EP Review: Rotary Fifth – ‘Automata’.

Gentle intonations of other worldly sounds. Soft propulsions over ripples in a watercolour sun. A slow and darkened magic seems to seep and kiss-caress every semi-lucid movement as we wade and start to swim… We almost drink in what we hear.

‘Sun Salutations’ sings exactly like it’s title. Drifting words and lingered tones, soft touched hats and lazy cymbals, there’s a hint of 60s folklore hidden deep in woozy strings and an afterglow of romance in the warmly dripping vibes. It’s a wash of easy movements, a trail of breadcrumb melodies, and like thin streams of smoke that rise and clear from incense sticks and cigarettes, it’s gone and disappeared and just the feel and taste remain.

I’ve been looking forward to writing this since I first heard it last December, I don’t know how many times I’ve gotten lost in all the write-up repeat listens.

As harmonies jerk and somehow sooth, we open into ‘Take Your Aim’. And as this seven minute centrepiece of honey coloured danger opens up and falls apart, we cast back to early Goldfrapp, to Virgin Suicides from Air. We tap the awkward electronics of Stereolab and Broadcast, and even touch at hints of Beck at his most abstract and distracted.

Within the mix of heady, earthy sounds that glide on rolling toms, a sharpened buzz of whispering synthlines bring unease to the foreground. There’s a battle listing slowly, between a nature-sized great beauty and a pocket of resistance; as we gather and un-gather, grow complex then loosen up, this song sounds like it’s been spun out from the centre of disorder. Picture networks of streetlights and roadways and noise, they’re just specks of grim and busy amongst the peace and space around them. We’re at the inside looking out, never rushed and never still, just unsettled and uneasy that we can’t quite reach for either. As we lull and twist and jitter through its ever-graceful speed, we sharpen and get tighter, get fraught and almost snap… before resting back on warmer sounds that remind us to be mindful.

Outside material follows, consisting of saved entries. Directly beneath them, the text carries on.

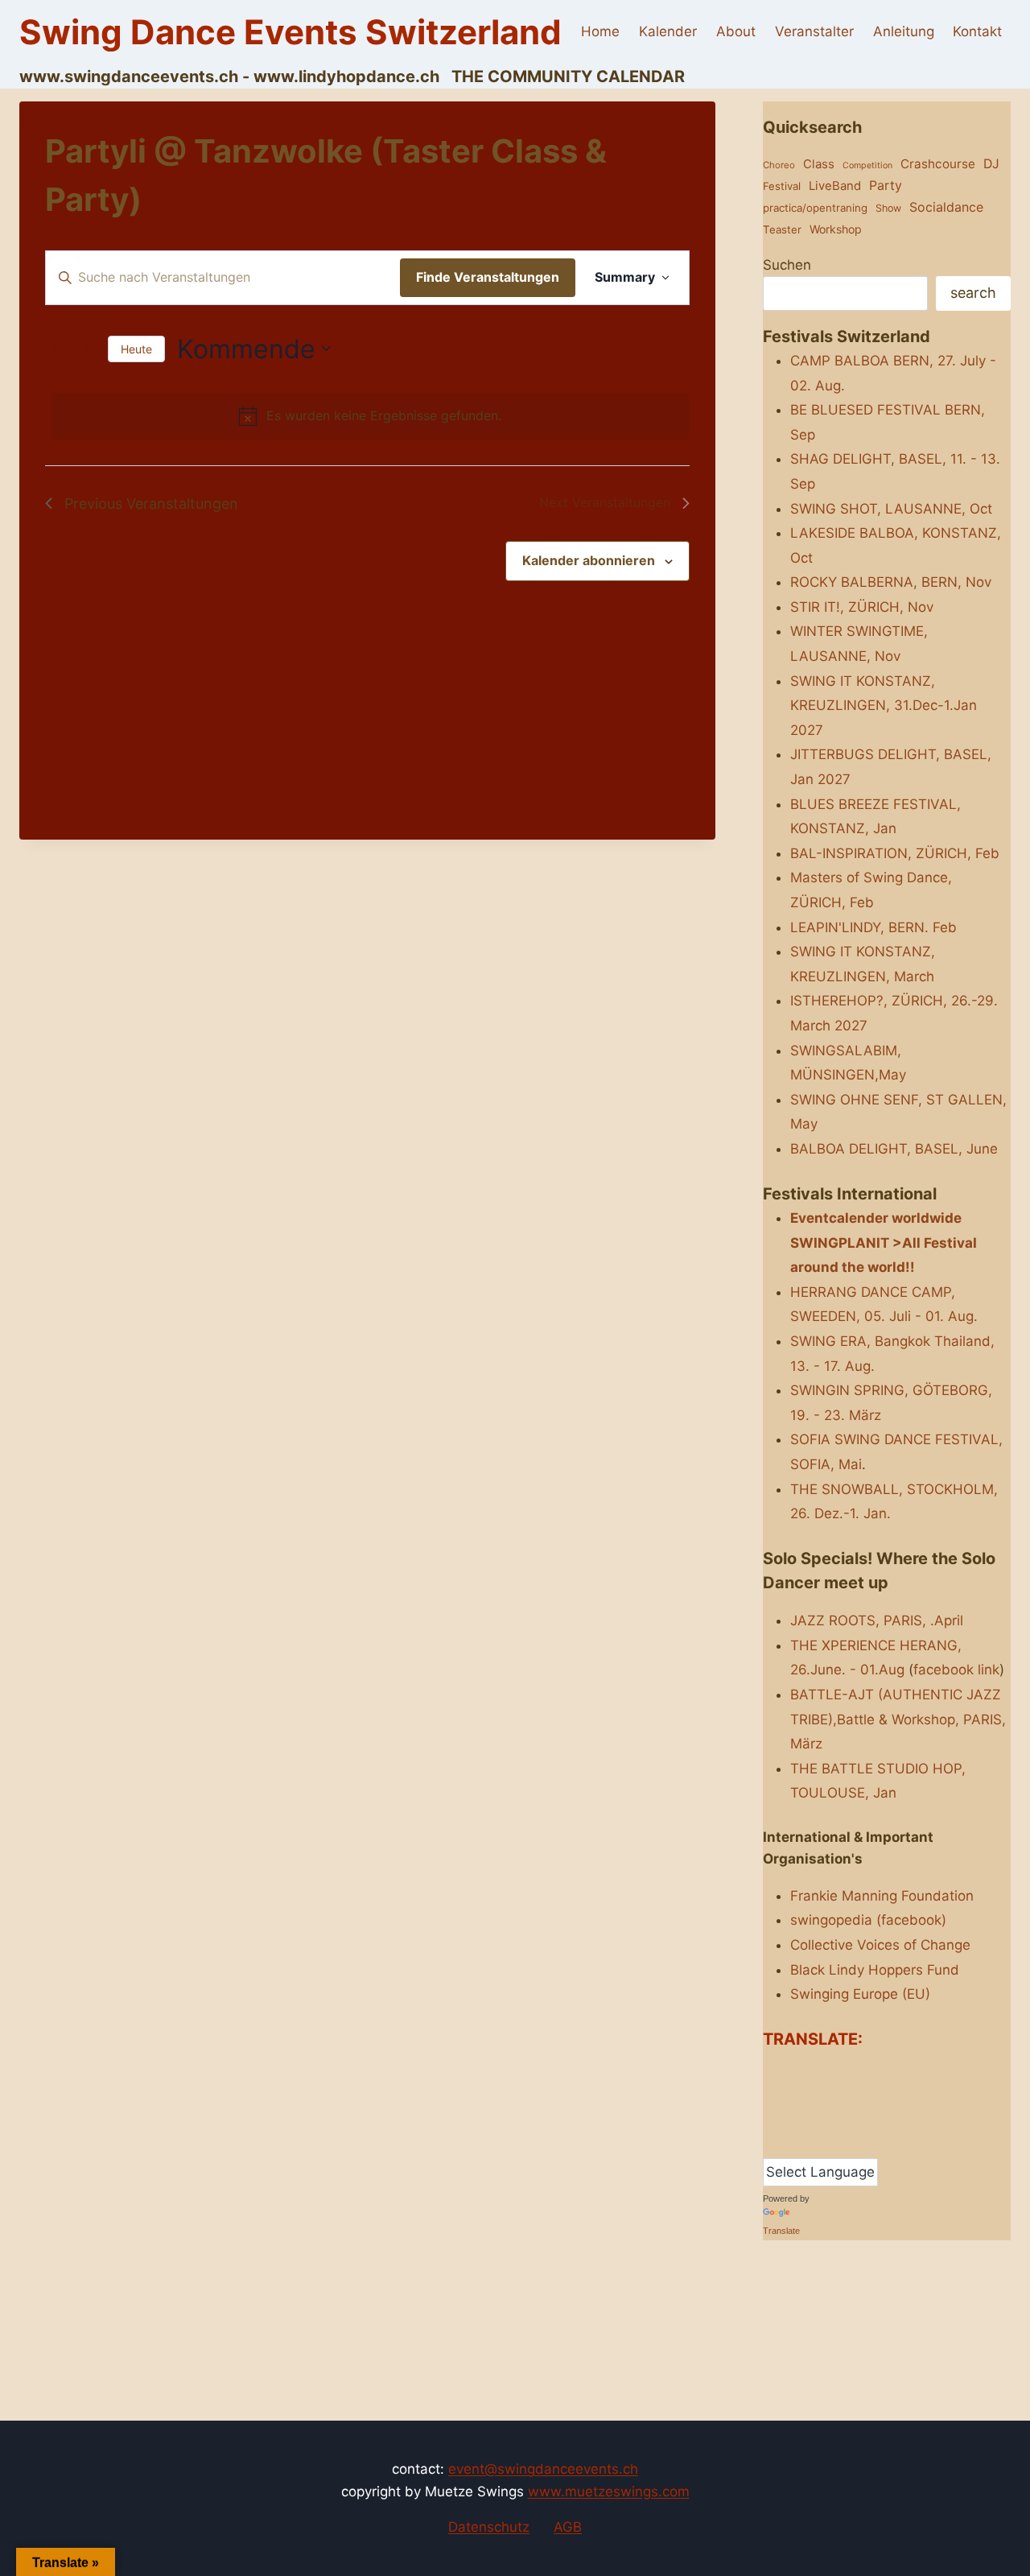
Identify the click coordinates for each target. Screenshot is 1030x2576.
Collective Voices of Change (880, 1945)
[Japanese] (866, 2094)
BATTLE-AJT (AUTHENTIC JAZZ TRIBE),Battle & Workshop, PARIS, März (898, 1719)
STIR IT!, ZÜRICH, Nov (861, 607)
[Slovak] (770, 2143)
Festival (782, 186)
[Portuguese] (834, 2119)
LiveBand (835, 185)
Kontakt (977, 31)
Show (888, 208)
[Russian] (866, 2119)
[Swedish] (818, 2143)
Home (600, 31)
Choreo (779, 165)
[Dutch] (883, 2069)
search (973, 292)
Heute (136, 349)
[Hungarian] (834, 2094)
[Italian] (850, 2094)
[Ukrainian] (866, 2143)
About (736, 31)
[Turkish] (850, 2143)
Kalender (668, 31)
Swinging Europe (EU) (860, 1994)
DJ (991, 163)
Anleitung (903, 31)
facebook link (956, 1670)
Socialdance (946, 207)
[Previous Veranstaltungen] (54, 348)
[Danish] (866, 2069)
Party (885, 185)
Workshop (836, 229)
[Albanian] (770, 2069)
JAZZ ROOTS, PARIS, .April (876, 1620)
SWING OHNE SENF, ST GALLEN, (898, 1100)
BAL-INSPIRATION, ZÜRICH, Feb (894, 853)
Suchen (787, 265)
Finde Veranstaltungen (487, 277)
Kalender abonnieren (588, 560)
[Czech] (850, 2069)
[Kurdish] (770, 2119)
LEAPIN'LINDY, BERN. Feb (873, 927)
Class (818, 163)
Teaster (782, 229)
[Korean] (883, 2094)
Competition (867, 165)
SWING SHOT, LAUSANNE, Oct (891, 509)
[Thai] (834, 2143)
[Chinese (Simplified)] (818, 2069)
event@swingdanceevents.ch (543, 2469)
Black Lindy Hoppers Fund (874, 1970)
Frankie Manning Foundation (882, 1896)
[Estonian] (786, 2094)
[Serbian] (883, 2119)
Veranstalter (814, 31)
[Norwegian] (802, 2119)
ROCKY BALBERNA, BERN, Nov (890, 582)
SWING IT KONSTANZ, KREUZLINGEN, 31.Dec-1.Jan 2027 (883, 705)
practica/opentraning (815, 207)
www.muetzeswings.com (609, 2491)
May (804, 1124)
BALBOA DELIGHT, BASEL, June (894, 1149)
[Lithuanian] (786, 2119)
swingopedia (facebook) (868, 1920)
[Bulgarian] (802, 2069)
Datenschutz (488, 2527)
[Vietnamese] (883, 2143)
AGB (568, 2527)
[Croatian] (834, 2069)
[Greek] (818, 2094)
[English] (770, 2094)
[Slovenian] (786, 2143)
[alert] (371, 416)
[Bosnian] (786, 2069)
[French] (802, 2094)
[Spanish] (802, 2143)
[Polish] (818, 2119)
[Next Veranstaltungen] (86, 348)
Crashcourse (937, 163)
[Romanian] (850, 2119)
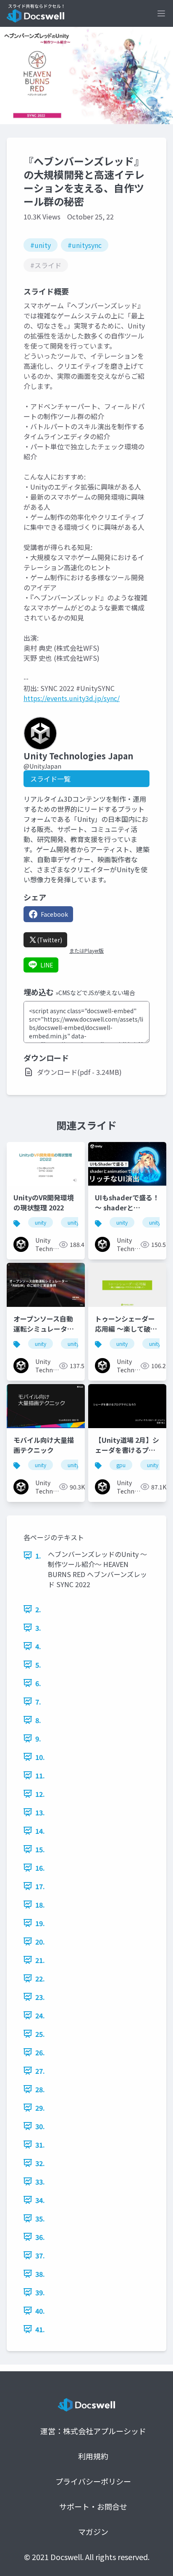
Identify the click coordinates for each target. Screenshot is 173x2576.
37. (40, 2255)
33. (40, 2182)
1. (38, 1556)
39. (40, 2292)
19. (40, 1923)
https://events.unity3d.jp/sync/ (72, 698)
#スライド (45, 265)
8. (38, 1720)
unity (40, 1222)
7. (38, 1702)
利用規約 (93, 2456)
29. (40, 2108)
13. (40, 1812)
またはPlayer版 (86, 950)
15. (40, 1849)
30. (40, 2126)
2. (38, 1609)
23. (40, 1997)
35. (40, 2219)
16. (40, 1868)
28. (40, 2089)
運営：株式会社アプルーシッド (93, 2430)
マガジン (93, 2531)
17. (40, 1886)
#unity (40, 245)
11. (40, 1775)
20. (40, 1942)
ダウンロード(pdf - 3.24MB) (79, 1072)
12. (40, 1794)
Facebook (54, 914)
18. (40, 1905)
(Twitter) (49, 940)
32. (40, 2163)
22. (40, 1979)
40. (40, 2311)
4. (38, 1646)
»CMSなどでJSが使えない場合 (95, 992)
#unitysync (85, 245)
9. (38, 1739)
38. (40, 2274)
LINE (46, 965)
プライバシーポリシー (93, 2481)
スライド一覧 (50, 779)
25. (40, 2034)
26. (40, 2052)
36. (40, 2237)
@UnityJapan (42, 766)
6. (38, 1683)
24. (40, 2015)
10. (40, 1757)
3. (38, 1628)
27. (40, 2071)
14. (40, 1831)
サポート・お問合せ (93, 2506)
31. (40, 2145)
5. (38, 1665)
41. (40, 2329)
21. (40, 1960)
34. (40, 2200)
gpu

And all this flutters by in moments, seven minutes feels like seconds. Ethereal vocals and watery chimes, organ based tones and flutters of feedback, it’s a patient expanse of a movement.

I don’t discount the ‘Whether the Weather’, and it’s more haunting meditation on the themes of lack of worth. But the sharpest show of change comes in the fourth and final track.

‘DFFD23’.  Title meaning and intent unknown (it’s the RGB colour value of red and that’s the only answer Google gave me). We skitter through a rash of drums in a more urgent state than ever, synth sounds clash with backing vocals in this almost instrumental. Clicks and clacks and Telstar sounds, they play a 60s psychedelia, like a vamped, wacked and fuzzed up Josefin Orhn + the Liberation.  We’re playful, almost jazz-bent. And those references to Broadcast come out striking, bright and vibrant. It’s the release of all that patience, all those pent up softly softlies. In this brief one minute something we get to cast off all the waiting and give ourselves entirely to the frantics and distractions. 

I’ve been looking forward to writing this since I first heard it last December. Now it’s here and now it’s ready and I am glad to introduce them.

And P.S. The track order changed since this was sent over to me but the EP still stands just as is…

‘Automata’ is out now on all digital platforms, with highlights as always on Rats On Run Radio.